Subrata Chakravarty explains that unlike an injury that causes a physical change in the body, chronic pain conditions are more geared towards chemical changes in the brain that traditional scans won’t pick up.


However, in the case of fibromyalgia that causes lingering musculoskeletal discomfort and affects as many as 12 million people in the U.S., there seems to be some hope on the horizon – researchers have found that there are unique brain patterns of fibromyalgia patients based on the results of an MRI. This suggests that while the condition is “in their head” as some would say, there’s actual proof of a pain response that’s very real.


There are some other ways doctors may be able to identify chronic pain using medical diagnostics. For example, some are reportedly using ultrasound as a way of finding trigger points within muscles, as well as using electrodes on the skin to find nerve issues.


But so far, quantifying pain through diagnostics is not an exact science. Dr. Subrata often has to rely on the subjective description of the pain to understand exactly where it is and how it affects a patient. With that in mind, doctors can identify pain not with advanced medical instruments, but by asking how the pain presents itself: burning, itching, sharp, or dull.


Anesthesiologists and doctors can also ask the patient to rate their pain on a scale according to different stimuli to give them clues about what is happening.


Other Possible Clues Of Chronic Pain


There can be other signs outside of pain itself to help doctors identify chronic pain patients. For example, a number of patients that suffer from chronic pain conditions also have psychological signs such as depression. In fact, research shows that up to half of chronic pain patients also experience either depression or anxiety.


In the case of depression, it may form as a patient tries to cope with a pain condition that’s not well understood or is dismissed by medical professionals. It can also limit socializing and being active, which are both keys to good mental health. It’s no surprise then that antidepressants are sometimes effective in relieving some chronic pain symptoms by increasing brain neurotransmitters that are associated with a positive mood.


Other conditions that are associated with chronic pain include fatigue, which is thought to be the result of a patient not getting quality sleep as a result of discomfort. Meanwhile, lack of sleep has been connected to a lower pain threshold. Memory deficits and lack of concentration can also be telltale signs.


About a quarter of chronic pain patients will develop Chronic Pain Syndrome, which can have a mix of additional symptoms.
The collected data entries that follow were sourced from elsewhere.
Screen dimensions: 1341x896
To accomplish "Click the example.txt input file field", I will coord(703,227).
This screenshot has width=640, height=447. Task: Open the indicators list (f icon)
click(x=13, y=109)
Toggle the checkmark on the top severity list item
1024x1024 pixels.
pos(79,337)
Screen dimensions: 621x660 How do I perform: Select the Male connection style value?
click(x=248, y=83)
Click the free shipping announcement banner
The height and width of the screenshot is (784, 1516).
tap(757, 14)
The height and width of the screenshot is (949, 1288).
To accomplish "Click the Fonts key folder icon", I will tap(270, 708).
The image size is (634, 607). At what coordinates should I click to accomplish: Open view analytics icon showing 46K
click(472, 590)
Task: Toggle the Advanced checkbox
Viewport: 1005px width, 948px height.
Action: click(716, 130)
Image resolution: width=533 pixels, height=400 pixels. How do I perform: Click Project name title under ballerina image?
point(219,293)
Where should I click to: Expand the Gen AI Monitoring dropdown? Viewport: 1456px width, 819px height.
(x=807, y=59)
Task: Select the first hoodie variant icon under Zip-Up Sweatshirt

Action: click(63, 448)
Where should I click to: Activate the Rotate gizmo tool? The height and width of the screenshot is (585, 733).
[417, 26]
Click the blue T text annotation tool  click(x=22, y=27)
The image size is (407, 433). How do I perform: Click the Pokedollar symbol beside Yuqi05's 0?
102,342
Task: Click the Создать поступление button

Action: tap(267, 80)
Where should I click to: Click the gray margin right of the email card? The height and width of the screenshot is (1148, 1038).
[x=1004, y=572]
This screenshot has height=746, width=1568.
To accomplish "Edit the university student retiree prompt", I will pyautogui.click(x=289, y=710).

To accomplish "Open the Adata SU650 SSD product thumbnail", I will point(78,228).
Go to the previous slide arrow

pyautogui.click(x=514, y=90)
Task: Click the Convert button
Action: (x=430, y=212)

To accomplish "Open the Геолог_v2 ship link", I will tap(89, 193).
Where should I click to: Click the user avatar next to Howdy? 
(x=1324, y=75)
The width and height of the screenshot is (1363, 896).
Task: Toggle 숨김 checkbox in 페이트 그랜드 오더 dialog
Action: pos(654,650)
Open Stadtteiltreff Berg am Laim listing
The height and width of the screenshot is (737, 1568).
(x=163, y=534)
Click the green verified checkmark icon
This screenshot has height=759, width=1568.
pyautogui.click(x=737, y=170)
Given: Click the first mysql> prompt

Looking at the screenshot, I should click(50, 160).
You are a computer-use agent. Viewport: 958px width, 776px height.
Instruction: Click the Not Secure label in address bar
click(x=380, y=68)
While it can be born from an initial injury, Dr. Subrata says it can also develop as a result of another condition such as Lyme disease or an inflammatory bowel disease.


Gaining insight into the patient’s lifestyle and diet can also help doctors gather more useful data. For example, chronic stress from a work situation that’s not ideal can have a negative impact on how the body copes.


Addressing Chronic Pain


Whether or not medical approaches find the source of pain, a patient’s perception of pain is real and therefore it cannot and should not be ruled out. This means there should still be an effective treatment plan in place for a patient complaining about ongoing pain to reduce their symptoms, suggests anesthesiologist Dr. Subrata.


Dr. Subrata’s Concluding Notes


A variety of approaches can help improve the quality of life for a chronic pain patient, ranging from medications, to lifestyle changes, to learning meditation and relaxation techniques. Accepting the pain and becoming involved in managing symptoms can help patients regain a sense of control that’s often lost in these situations, says Dr. Subrata.